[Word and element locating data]
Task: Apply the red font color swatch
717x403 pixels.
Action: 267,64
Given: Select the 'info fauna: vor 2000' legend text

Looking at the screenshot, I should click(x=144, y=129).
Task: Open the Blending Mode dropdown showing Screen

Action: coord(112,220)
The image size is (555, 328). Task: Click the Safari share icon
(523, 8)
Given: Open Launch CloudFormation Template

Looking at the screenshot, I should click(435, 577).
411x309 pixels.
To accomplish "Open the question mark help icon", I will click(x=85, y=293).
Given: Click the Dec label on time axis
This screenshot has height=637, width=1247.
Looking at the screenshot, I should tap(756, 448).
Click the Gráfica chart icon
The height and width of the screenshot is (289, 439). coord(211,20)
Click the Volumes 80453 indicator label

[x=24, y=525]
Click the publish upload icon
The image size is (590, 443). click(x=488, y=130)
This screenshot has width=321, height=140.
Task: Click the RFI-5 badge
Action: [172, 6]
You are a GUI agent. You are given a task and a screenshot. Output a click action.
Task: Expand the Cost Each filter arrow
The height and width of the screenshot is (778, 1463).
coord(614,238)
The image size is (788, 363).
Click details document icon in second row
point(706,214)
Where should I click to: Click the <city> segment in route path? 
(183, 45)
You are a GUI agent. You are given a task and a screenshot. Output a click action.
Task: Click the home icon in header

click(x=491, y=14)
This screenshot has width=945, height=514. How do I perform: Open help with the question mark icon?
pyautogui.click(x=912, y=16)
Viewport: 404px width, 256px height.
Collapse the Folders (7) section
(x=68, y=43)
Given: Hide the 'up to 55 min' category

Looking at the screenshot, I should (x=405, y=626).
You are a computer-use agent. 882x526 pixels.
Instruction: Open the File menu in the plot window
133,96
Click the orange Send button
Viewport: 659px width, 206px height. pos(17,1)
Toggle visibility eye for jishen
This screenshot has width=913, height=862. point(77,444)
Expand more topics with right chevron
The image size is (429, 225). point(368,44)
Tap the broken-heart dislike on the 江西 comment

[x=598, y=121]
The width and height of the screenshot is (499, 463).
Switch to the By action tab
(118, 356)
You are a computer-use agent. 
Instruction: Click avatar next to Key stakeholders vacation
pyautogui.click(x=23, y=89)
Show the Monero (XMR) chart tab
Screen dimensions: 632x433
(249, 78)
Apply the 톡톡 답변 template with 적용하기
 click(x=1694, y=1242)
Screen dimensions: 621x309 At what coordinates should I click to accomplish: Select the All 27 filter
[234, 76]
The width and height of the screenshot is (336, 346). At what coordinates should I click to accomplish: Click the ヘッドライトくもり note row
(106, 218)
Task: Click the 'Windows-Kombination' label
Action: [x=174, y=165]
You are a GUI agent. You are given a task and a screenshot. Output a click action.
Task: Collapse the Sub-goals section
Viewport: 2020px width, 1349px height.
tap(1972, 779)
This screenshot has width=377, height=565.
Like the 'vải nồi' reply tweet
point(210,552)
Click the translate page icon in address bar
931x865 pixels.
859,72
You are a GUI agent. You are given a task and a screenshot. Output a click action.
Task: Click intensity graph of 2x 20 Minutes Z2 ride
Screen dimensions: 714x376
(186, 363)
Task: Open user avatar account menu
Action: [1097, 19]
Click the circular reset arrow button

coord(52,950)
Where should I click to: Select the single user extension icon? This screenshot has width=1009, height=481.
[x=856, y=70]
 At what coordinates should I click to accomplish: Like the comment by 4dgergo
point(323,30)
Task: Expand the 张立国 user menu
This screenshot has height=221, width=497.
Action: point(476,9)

• **EXERCISE DIRECTIONS**
Extract the lines of the entries above, from the first line through the line containing "Action: coord(112,220)", and reproduce each one unchanged.

• **ANSWER IN FULL**
Task: Apply the red font color swatch
717x403 pixels.
Action: 267,64
Given: Select the 'info fauna: vor 2000' legend text

Looking at the screenshot, I should click(x=144, y=129).
Task: Open the Blending Mode dropdown showing Screen

Action: coord(112,220)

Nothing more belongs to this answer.